• _Task instructions_: Please repeat, exactly as written, the line containing "Open Live Status external link icon" and every line after it through the end of the records below, leaving out any pictures.

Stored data
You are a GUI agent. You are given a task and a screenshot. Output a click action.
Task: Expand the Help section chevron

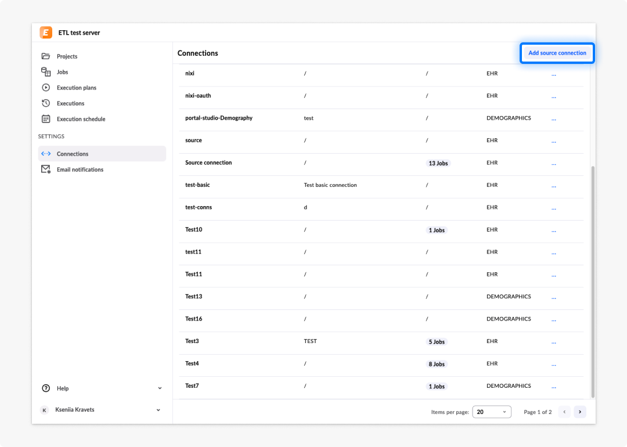pyautogui.click(x=160, y=388)
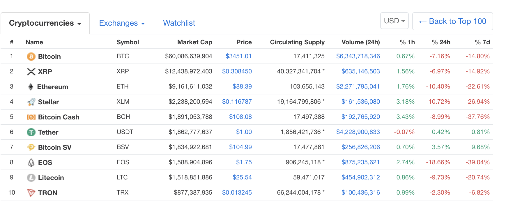This screenshot has width=506, height=201.
Task: Click the Back to Top 100 button
Action: (x=452, y=21)
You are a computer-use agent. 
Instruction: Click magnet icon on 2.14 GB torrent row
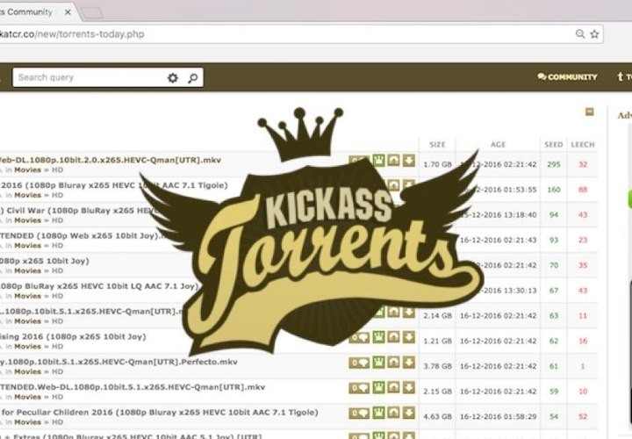point(394,313)
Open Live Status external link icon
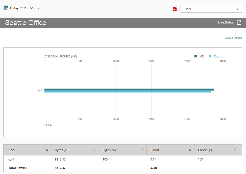246x174 pixels. coord(239,23)
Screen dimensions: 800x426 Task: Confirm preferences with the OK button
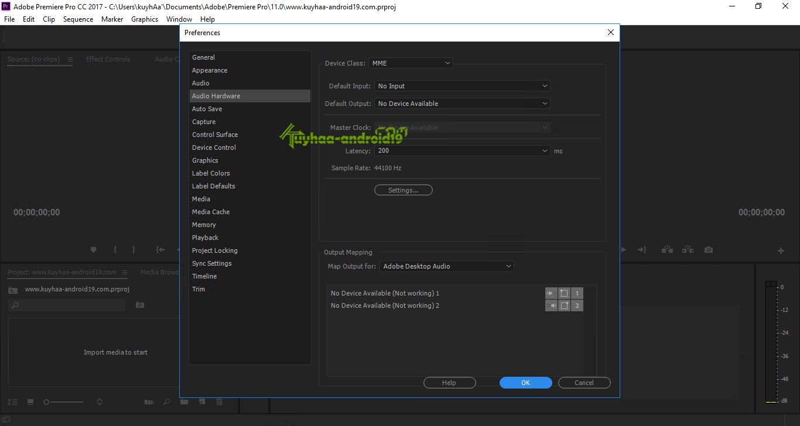[x=525, y=382]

• _Response for this exercise_:
Open Live Status external link icon
246x174 pixels. coord(239,23)
Screen dimensions: 800x426 Task: Confirm preferences with the OK button
[x=525, y=382]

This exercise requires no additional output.